:: Written request ::
Gather every line below that contains the string "with", and copy each one in full. Case counts.

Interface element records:
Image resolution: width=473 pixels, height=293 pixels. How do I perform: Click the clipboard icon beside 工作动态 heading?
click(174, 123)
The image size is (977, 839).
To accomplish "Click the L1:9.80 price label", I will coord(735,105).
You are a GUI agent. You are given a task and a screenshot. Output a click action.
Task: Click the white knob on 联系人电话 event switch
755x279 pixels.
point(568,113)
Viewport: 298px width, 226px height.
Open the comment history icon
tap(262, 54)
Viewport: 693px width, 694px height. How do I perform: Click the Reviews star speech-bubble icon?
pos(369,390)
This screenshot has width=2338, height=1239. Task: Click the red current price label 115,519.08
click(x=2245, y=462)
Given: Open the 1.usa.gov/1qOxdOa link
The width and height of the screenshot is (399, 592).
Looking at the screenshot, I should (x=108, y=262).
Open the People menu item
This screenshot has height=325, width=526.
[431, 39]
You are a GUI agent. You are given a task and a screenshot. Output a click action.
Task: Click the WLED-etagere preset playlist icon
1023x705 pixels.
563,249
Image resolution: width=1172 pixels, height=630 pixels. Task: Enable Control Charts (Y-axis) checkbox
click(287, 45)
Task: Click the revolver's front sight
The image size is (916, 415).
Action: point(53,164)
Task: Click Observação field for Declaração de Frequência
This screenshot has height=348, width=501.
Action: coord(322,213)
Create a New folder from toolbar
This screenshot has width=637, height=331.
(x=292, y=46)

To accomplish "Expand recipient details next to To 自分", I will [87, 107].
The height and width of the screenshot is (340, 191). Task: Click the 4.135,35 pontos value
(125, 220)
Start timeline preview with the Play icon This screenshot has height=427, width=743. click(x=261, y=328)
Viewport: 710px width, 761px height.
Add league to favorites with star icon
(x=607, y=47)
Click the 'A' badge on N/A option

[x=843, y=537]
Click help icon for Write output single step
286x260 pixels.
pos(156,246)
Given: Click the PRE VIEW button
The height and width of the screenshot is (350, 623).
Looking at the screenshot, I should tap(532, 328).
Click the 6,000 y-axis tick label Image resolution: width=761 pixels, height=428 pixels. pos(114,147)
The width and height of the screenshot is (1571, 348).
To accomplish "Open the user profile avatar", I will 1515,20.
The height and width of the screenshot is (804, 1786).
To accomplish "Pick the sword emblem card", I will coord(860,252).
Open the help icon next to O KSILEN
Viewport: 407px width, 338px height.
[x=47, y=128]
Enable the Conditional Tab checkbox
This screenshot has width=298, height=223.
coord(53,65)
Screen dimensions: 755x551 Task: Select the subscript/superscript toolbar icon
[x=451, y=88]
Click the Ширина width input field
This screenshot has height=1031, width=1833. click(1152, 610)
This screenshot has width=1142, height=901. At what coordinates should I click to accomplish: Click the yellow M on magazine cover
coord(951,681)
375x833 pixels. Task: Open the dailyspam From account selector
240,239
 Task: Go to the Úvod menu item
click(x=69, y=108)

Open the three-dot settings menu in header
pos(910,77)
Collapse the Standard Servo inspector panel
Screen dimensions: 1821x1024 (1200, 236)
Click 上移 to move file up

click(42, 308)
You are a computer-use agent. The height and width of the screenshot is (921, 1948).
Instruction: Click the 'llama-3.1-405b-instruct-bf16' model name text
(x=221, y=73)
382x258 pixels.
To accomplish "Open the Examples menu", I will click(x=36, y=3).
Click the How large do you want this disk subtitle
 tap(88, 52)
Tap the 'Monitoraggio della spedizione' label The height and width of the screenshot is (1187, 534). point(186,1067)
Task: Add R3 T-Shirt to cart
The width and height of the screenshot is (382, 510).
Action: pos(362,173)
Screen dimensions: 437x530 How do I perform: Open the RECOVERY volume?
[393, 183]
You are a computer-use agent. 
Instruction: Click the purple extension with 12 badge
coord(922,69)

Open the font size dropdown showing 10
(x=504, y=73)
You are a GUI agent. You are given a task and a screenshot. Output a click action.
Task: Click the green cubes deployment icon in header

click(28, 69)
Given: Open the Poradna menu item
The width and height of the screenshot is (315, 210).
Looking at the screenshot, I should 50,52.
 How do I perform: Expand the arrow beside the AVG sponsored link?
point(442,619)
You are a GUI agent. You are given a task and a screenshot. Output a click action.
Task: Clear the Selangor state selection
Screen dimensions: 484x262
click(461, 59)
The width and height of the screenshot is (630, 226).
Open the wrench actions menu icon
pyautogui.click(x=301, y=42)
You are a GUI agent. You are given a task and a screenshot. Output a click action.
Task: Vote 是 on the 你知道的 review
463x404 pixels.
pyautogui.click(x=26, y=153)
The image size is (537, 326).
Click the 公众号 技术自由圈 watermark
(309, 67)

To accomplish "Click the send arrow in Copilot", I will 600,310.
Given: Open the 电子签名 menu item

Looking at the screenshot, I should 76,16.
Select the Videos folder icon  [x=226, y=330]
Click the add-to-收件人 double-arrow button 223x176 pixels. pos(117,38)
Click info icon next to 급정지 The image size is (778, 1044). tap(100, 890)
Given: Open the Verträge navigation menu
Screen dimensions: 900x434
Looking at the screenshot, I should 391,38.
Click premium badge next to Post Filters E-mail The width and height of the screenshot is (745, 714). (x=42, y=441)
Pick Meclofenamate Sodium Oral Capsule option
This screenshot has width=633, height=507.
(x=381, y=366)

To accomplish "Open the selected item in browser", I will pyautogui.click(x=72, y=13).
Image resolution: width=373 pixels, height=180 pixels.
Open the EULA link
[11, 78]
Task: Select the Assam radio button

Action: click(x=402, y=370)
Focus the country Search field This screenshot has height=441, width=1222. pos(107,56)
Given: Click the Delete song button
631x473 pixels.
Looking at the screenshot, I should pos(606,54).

:: Solution ::
Start timeline preview with the Play icon This screenshot has height=427, width=743. click(x=261, y=328)
Add league to favorites with star icon
Instruction: Click the purple extension with 12 badge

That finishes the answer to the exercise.